If you carry a heavy purse, schlep bags full of groceries or tote a toddler, you depend on your traps every day. But when was the last time you included them in your workout? For too many women, the answer is rarely, if ever. Yet nothing is more stunning than strong, sculpted traps — and nothing is more important to your everyday activities.

Your trapezius is a four-headed muscle that runs from the back of your skull to the middle of your back. The muscle is divided into three regions: the superior or upper region, the intermediate or middle region, and the inferior or lower region. The upper traps extend to the back of the neck, allowing the head to turn and tilt. The middle and lower traps support the shoulders, keeping them elevated and allowing them to retract the shoulder blades. The traps are also essential for survival because they are engaged whenever you breathe, helping to expand the upper region of the chest when you inhale.

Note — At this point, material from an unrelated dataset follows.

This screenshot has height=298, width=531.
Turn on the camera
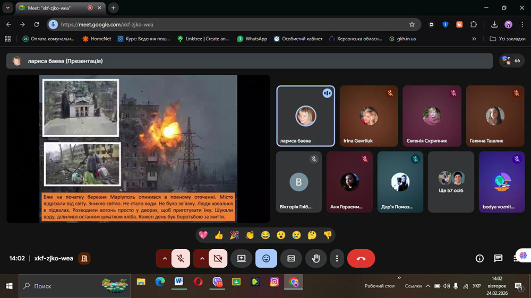(x=218, y=258)
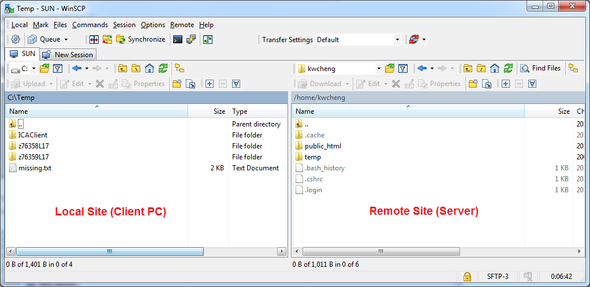Click the Find Files button

click(x=540, y=68)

As critical as your traps are to both your form and your function, adding this trio of moves to your workout routine can strengthen and define them. Perform three to five sets with 12 repetitions per set. Start with a weight that causes muscle fatigue for the final two reps. When all three sets become easy to do, increase the resistance.

Barbell Shrug

Stand with your feet shoulder-width apart as you hold a barbell with an overhand grip. Your hands also should be shoulder-width apart or slightly wider. Raise your shoulders up as far as possible as you exhale. Hold the contraction for a count of one, then lower your shoulders. Repeat.

Bent-Over Dumbell Row

Hold a dumbbell securely in each hand, palms facing your torso. Bend forward at your waist so that your chest is leaning forward over your feet. Flatten your back so that a straight line is formed from your waist to your head. Keep a slight bend in your knees while keeping your feet shoulder-width apart. Start with your arms fully extended and the dumbbells held slightly ahead of you. Pull or “row” the dumbbells back toward your sides. Return to the starting position and repeat. Be sure to keep your head up, back straight and your shoulders back throughout this exercise to engage your traps and ensure stability throughout the entire move.

Cable Upright Row

This exercise requires a cable station. Attach the rope to the pulley and position it to the lowest point. Set to desired weight. Grasp each end of the rope with an overhand grip. Stand up straight, directly in front of the pulley. Pull the rope ends to the front of your shoulders with your elbows leading. Allow your wrists to flex as you lift. Lower and repeat.

Include Isometrics

Isometrics are static exercises that don’t rely on weights. Instead, they involve holding certain movements to create resistance by causing the muscles to act against each other. And they are an excellent way to improve your traps on the fly — whether you’re sitting at your desk, waiting in the checkout line or even sitting in rush-hour traffic. The basic idea is to contract your traps and hold the position for 30 seconds. Here’s one move you can do anytime, anywhere: With good posture, squeeze your shoulder blades together while keeping your chest lifted. Hold the position for 30 seconds, then release and repeat. As an alternative, you also can hold a shrug without weight. Yoga poses, such as Downward Dog, also improve your trapezius isometrically.